Big Systems and Logging

In distributed systems, the systems need to log and log everything.  

This seems like an obvious statement but it's not.  In the past, systems rarely logged beyond exception logging and system logging.  They didn't need to; if a website ran on a single monolithic server, and the website experienced errors for the customer, the developer could log into the server, examine the exception logs and take action.  If the website needed to be patched the developer could build and roll out a patch to the server.  Done and done.

If the system has 500 backend servers or more all running the web code and a handful of them are experiencing errors, it's impractical to log into all the systems and examine them one by one (1) so we need an entire logging architecture.  And logging architecture leads us right into the wonderful new world of Hadoop and ElasticSearch.  

But it's not just about getting errors.  It's about getting analytics.  It's about learning answers about the system as it runs.  We want to know things like:

  • What is the rate (transactions/second) of someone buying a widget over any one time?
  • What is the flow from front page all the way down through microservices and back of my users?
  • What is the rate of my system errors?
  • What is the rate of my system successes?
  • What is the rate of my system errors in proportion to the number of overall system successes?
  • Are people trying to abuse or hack my system?  How?  In what manner?
  • What is the percentage completion of an action failing or completing?
  • Can I get an aggregate view of the system working in near real time?
  • What answers can I answer about how my system is used?

Yes, it's possible to answer ETL (extract, transform, load) information out of OLAP databases but now a days we can do all sorts of incredibly sweet and interesting things with logs.

Before digging into logging architectures and building something basic, here's some guidelines for good logging.  Now, there is a huge line between no logging, terrible logging, and good logging.   Most of the time we're at no logging and then add in bad logging.  Good logging is logging that will lead to a good overall picture of the system.

Guidelines

  • Always prefix a logline with a time and date stamp.
  • Keep an action to a single logline.  Mining multi-logline messages may be fine for grep but it makes life difficult when hundreds of loglines appear/second.
  • Log whenever there is an error but also log whenever there is a successful action.
  • Put in the following, if possible, into a single log line:
    • The name of the process
    • The name of the overall functionality in this process
    • SUCCESS/FAIL/ERROR
    • the REST call action taken
    • user identifiable information
    • the source IP

For example:

2013-05-07 19:40:00 microservice.js:create_account SUCCESS action=create status=ok user_id=awesome_dude src_ip=111.222.333.444 return_infos=0

Here I could parse on date, the service, the call, the action, the status, the user_id, the source ip or any combination of above.

There's also a trick, that is more advanced, to giving the user a GUID when they enter the system and passing that GUID through all of their calls so a single search on that GUID will pull up all actions by that user across all components through the entire system.  Very useful when mining data.  

There are also some super cool gotchas:

  • This much logging will slowly kill system performance/lead to iops-based disasters
  • We need a system to deal with all the logging because this cannot go into a database -- it will kill a database.
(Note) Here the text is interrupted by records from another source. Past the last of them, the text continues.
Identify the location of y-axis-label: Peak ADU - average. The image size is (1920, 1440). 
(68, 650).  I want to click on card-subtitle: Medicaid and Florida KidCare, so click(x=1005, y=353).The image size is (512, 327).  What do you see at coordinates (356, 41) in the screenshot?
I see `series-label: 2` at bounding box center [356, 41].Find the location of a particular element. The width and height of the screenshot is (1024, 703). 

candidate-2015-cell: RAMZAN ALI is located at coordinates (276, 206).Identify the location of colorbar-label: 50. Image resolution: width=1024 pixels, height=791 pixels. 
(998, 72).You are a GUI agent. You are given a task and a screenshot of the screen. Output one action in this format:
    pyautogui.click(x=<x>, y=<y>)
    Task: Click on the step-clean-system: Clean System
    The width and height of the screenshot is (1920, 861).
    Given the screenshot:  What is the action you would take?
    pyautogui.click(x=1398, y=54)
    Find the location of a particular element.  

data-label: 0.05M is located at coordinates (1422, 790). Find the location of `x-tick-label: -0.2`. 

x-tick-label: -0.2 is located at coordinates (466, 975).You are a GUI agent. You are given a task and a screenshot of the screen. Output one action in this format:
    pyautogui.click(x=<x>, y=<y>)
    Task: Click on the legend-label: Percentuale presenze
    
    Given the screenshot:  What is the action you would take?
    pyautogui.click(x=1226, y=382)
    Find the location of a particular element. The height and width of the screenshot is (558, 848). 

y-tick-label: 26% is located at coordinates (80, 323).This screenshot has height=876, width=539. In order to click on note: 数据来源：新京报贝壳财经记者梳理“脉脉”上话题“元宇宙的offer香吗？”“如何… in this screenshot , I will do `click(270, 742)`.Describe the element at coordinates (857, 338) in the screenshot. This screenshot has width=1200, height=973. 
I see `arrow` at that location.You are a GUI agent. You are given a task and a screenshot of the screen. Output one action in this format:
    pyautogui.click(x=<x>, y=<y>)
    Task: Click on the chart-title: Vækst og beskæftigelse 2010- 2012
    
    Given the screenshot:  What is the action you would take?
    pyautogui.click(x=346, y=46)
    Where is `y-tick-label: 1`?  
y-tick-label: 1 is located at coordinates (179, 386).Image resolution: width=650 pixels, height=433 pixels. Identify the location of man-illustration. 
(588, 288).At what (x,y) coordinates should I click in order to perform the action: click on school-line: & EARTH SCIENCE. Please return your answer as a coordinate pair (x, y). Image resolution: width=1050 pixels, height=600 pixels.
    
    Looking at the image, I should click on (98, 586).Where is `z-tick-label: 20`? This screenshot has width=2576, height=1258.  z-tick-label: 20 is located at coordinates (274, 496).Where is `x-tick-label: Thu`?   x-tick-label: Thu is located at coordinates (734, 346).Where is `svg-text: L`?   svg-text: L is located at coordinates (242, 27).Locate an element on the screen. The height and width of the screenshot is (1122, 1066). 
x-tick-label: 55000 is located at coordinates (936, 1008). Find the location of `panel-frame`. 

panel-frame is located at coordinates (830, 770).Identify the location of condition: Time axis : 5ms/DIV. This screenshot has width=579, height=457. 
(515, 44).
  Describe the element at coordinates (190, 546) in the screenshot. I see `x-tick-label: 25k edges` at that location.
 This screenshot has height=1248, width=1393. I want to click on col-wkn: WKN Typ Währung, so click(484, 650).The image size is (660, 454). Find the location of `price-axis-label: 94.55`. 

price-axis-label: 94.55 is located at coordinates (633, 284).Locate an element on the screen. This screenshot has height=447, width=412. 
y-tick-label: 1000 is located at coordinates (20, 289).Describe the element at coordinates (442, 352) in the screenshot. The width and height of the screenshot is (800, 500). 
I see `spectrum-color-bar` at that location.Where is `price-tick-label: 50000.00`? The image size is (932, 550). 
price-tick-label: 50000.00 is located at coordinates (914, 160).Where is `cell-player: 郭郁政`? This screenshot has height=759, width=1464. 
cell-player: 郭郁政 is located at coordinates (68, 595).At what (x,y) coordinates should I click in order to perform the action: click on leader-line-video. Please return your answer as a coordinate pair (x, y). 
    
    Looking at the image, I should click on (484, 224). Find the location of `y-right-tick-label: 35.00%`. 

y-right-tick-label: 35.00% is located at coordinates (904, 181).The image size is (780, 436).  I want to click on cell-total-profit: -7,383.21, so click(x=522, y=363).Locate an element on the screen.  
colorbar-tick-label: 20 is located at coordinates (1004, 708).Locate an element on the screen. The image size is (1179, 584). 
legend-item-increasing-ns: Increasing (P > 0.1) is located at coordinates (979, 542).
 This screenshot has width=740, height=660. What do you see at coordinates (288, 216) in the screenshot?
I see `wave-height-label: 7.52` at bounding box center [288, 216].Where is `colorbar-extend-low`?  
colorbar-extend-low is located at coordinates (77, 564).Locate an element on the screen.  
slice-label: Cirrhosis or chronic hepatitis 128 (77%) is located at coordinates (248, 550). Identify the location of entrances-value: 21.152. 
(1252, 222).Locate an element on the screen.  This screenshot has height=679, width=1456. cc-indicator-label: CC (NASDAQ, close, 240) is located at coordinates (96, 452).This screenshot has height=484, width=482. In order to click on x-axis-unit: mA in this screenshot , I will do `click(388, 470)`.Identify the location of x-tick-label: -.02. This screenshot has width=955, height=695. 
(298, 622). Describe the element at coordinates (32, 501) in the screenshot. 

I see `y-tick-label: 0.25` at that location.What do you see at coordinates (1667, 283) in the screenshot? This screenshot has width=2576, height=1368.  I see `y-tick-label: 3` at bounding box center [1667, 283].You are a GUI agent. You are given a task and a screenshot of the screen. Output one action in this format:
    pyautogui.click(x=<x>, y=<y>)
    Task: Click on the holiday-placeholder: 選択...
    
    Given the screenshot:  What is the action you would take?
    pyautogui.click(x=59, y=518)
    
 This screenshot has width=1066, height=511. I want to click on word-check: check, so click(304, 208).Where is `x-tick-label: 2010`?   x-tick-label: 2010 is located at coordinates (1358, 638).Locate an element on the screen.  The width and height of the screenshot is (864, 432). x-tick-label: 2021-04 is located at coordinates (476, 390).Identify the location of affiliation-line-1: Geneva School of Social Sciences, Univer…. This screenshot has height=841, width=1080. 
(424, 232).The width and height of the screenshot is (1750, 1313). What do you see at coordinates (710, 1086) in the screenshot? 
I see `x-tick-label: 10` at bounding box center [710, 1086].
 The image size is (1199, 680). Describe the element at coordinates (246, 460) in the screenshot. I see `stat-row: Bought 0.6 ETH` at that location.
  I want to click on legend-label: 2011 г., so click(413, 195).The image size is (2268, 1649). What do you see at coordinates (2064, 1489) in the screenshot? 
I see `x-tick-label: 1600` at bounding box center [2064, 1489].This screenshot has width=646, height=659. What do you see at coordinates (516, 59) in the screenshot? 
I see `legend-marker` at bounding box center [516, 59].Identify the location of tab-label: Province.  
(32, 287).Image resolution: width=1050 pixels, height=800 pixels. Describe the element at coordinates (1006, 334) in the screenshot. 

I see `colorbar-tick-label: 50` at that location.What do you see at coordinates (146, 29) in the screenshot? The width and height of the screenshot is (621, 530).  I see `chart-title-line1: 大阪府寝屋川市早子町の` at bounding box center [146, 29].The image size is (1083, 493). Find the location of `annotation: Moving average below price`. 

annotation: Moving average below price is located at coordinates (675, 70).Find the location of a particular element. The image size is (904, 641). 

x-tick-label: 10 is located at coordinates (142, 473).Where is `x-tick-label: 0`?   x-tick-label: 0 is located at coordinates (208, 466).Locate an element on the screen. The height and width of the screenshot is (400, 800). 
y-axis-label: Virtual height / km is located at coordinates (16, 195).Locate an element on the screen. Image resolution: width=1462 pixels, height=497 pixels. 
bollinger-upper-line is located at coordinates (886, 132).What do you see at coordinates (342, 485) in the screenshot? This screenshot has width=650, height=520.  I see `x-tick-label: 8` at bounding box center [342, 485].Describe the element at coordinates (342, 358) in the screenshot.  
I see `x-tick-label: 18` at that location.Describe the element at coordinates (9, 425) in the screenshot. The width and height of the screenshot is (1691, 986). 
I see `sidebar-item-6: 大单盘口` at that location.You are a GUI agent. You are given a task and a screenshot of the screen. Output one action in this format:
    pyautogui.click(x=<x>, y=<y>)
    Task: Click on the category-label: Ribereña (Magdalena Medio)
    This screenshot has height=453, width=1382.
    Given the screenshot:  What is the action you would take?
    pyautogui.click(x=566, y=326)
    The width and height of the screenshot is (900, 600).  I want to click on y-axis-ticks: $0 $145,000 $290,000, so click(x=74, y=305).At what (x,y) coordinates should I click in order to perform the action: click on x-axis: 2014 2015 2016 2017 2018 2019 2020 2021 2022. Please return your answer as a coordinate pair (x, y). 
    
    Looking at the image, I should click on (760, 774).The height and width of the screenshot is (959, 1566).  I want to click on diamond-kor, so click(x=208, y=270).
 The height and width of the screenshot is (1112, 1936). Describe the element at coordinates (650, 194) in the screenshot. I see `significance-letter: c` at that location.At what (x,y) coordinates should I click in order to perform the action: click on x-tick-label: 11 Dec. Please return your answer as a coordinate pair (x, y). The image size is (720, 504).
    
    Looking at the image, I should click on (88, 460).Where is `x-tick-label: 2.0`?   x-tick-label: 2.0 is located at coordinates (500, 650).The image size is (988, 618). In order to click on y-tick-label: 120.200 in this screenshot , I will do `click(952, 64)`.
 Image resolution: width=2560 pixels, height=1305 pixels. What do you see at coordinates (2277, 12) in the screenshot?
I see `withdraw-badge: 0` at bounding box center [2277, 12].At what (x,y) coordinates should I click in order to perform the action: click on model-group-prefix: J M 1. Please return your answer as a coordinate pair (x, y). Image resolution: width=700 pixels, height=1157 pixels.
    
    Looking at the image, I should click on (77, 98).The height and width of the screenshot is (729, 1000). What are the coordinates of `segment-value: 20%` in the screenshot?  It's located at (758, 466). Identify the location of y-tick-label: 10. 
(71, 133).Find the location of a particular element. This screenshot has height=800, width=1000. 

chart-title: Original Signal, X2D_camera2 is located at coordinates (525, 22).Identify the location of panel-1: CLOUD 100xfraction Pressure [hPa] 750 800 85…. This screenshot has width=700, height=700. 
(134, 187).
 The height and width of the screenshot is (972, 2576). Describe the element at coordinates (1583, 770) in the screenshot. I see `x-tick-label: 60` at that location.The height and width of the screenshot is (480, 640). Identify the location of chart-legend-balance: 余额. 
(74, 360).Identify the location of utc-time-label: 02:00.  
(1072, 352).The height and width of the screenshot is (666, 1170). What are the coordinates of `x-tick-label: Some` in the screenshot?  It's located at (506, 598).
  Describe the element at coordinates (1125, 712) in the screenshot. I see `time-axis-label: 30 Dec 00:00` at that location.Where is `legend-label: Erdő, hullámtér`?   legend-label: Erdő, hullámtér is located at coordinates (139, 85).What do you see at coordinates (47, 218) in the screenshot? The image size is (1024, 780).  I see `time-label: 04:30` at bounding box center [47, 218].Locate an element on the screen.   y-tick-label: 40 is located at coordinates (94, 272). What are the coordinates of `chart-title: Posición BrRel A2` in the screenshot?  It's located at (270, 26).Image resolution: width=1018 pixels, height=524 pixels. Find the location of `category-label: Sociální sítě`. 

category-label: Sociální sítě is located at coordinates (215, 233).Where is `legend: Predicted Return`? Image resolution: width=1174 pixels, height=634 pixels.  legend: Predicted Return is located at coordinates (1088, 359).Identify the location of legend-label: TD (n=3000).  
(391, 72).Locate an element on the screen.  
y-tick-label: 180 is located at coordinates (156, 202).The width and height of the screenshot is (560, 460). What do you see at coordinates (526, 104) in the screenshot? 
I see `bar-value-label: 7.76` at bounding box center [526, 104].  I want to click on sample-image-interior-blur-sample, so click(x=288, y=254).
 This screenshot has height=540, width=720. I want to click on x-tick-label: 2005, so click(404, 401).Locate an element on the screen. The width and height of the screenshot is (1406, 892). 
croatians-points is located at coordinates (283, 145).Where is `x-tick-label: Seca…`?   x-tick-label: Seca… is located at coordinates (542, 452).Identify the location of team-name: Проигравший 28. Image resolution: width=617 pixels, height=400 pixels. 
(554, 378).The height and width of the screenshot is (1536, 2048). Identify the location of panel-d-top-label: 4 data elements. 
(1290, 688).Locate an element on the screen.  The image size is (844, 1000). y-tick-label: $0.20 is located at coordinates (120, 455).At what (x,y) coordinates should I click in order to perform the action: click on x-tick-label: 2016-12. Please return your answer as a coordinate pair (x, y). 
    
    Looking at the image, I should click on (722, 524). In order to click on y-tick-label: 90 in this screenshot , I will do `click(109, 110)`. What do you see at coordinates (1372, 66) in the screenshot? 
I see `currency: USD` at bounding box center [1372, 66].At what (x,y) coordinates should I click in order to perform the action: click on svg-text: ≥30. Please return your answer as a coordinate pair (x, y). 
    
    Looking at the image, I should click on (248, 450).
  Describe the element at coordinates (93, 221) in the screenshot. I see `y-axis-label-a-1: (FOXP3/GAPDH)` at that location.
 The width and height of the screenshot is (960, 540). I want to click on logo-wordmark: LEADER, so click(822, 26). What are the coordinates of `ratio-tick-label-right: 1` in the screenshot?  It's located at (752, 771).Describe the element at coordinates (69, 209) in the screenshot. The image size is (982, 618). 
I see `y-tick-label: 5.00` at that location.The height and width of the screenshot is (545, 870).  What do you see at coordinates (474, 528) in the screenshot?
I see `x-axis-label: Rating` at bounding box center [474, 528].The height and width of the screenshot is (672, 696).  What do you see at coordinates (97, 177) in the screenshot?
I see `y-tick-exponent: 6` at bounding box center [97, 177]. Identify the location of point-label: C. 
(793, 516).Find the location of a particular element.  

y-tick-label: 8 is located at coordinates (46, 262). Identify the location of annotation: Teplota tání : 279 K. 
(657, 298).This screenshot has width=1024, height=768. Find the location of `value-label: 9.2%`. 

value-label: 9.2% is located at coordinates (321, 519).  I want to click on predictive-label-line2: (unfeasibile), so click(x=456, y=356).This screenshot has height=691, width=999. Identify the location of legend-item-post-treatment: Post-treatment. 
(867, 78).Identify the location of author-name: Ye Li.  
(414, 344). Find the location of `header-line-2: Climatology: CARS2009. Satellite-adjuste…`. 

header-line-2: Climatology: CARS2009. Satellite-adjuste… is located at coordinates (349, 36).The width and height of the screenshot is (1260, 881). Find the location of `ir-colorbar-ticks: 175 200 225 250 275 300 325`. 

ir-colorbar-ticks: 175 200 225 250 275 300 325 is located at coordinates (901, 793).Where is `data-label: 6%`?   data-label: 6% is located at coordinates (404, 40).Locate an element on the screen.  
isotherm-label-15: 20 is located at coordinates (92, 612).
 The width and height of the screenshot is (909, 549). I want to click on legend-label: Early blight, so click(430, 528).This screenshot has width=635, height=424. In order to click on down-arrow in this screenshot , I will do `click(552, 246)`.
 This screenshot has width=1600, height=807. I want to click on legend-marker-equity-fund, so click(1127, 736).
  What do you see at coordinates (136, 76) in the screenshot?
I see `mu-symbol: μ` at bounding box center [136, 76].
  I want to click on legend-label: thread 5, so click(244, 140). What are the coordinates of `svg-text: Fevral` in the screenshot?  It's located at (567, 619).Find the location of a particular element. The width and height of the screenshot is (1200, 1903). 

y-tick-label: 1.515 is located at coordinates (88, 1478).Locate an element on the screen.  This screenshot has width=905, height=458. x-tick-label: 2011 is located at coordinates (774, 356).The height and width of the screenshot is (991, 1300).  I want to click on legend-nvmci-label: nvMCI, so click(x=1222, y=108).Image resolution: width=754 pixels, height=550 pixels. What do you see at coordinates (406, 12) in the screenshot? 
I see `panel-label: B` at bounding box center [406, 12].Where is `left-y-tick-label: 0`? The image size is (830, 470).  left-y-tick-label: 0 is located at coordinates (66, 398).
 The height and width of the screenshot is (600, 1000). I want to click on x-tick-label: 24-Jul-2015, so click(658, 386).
Any database.  Even the big Oracle data warehouse things database.
  • Disk needs to be monitored and alerted.
  • Except for log4j, most need to roll their own loggers.  For example, there are no good loggers available now for node.js.  There are acceptable ones but none that can be considered good.

This is where web systems and big data meet.  There's some arguments that web logging is not the best place to start working with big data but it's what the system was designed to handle and the most obvious source of data to pump into a system.

The next few articles will add a basic logging infrastructure to project butterfly -- probably, like everything else so far, enormous overkill for the needs of the system -- and look at some very baby big data options for doing data mining beyond the normal SQL systems.  

(1) Some of us have done this.  Do not do this.